Typewriter Tolo 7 is a bold, wide, low contrast, upright, normal x-height, monospaced font.
Keywords: posters, labels, packaging, headlines, editorial, retro, gritty, industrial, analog, utilitarian, aged print, mechanical feel, rugged tone, archival look, distressed, inked, blunt, chunky, uneven.
A heavy, monoline slab-serif design with compact, blocky letterforms and a steady mechanical rhythm. The strokes stay consistently thick with minimal contrast, while the terminals are squared-off and bracketed in a way that reads as stamped or typed. Slight edge wobble, ink spread, and irregular counters create a worn, over-inked texture that softens the geometry without losing solidity. Numerals share the same sturdy, cut-from-solid feel, with simplified shapes and firm baselines.
Best suited to short-to-medium text where you want a mechanical, printed voice: posters, product labels, packaging, editorial pull quotes, title treatments, and props or ephemera for period-inspired design. It also works well for interfaces or layouts that benefit from a strict grid and a deliberately imperfect printed texture.
The overall tone evokes vintage paperwork and shop-floor labeling—functional, tough, and a little rough around the edges. Its imperfect inked texture adds a human, analog grit that feels archival and documentary rather than slick or digital.

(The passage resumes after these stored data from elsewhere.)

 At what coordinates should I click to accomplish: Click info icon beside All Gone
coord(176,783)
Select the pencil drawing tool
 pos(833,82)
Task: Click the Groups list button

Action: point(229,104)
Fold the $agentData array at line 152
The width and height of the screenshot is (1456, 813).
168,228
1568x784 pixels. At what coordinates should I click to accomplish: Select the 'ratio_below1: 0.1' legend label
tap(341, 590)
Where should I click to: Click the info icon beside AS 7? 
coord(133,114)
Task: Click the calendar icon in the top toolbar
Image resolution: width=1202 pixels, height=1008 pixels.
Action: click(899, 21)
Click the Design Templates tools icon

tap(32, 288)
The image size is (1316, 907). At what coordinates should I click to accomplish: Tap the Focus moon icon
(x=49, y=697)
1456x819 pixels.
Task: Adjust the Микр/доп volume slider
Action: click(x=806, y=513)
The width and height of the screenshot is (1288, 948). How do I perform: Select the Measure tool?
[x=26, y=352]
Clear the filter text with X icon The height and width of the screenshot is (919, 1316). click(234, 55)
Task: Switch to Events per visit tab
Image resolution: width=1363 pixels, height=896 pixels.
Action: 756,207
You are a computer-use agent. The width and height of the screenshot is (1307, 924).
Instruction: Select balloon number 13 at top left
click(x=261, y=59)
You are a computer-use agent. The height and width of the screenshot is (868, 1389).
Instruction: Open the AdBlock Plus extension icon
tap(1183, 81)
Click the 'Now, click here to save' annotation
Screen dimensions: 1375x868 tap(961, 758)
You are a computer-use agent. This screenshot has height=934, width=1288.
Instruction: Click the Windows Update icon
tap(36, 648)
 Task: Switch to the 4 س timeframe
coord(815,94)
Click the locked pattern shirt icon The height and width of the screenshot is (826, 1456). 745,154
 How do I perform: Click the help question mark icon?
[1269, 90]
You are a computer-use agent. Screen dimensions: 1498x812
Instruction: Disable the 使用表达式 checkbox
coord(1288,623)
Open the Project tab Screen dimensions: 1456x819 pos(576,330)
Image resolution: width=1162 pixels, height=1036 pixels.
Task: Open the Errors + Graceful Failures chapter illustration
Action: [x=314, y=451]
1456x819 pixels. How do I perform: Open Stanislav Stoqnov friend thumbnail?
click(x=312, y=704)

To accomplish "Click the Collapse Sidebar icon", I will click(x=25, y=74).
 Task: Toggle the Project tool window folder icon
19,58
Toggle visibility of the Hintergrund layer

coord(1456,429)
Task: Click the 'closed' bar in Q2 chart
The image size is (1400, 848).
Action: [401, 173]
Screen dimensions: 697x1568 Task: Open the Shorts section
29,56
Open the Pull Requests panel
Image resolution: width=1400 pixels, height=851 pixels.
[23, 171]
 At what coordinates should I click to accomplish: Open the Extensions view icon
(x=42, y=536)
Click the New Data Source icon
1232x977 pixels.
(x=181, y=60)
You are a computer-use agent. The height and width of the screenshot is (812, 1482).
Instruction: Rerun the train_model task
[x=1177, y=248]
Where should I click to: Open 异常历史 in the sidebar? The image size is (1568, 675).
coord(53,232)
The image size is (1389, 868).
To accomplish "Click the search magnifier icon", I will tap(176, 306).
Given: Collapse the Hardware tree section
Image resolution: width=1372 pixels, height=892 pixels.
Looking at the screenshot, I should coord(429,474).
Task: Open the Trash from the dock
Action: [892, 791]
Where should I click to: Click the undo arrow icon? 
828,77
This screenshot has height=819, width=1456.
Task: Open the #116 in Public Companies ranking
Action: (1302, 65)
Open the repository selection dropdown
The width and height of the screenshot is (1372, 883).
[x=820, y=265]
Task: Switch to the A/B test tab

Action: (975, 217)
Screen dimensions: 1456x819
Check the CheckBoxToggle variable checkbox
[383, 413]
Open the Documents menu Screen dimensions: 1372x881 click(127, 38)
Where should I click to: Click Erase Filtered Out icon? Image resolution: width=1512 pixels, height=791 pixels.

The design appears intended to mimic mechanical typing with accumulated wear—combining sturdy slab construction with deliberate roughness to simulate ink transfer and aging. It prioritizes a strong, authoritative presence and an authentically imperfect print character.
The distress is consistent across the set, showing subtle bite marks and uneven fill that suggest printing artifacts. The slab details are prominent enough to read clearly at display sizes, while the texture becomes a defining feature as size increases.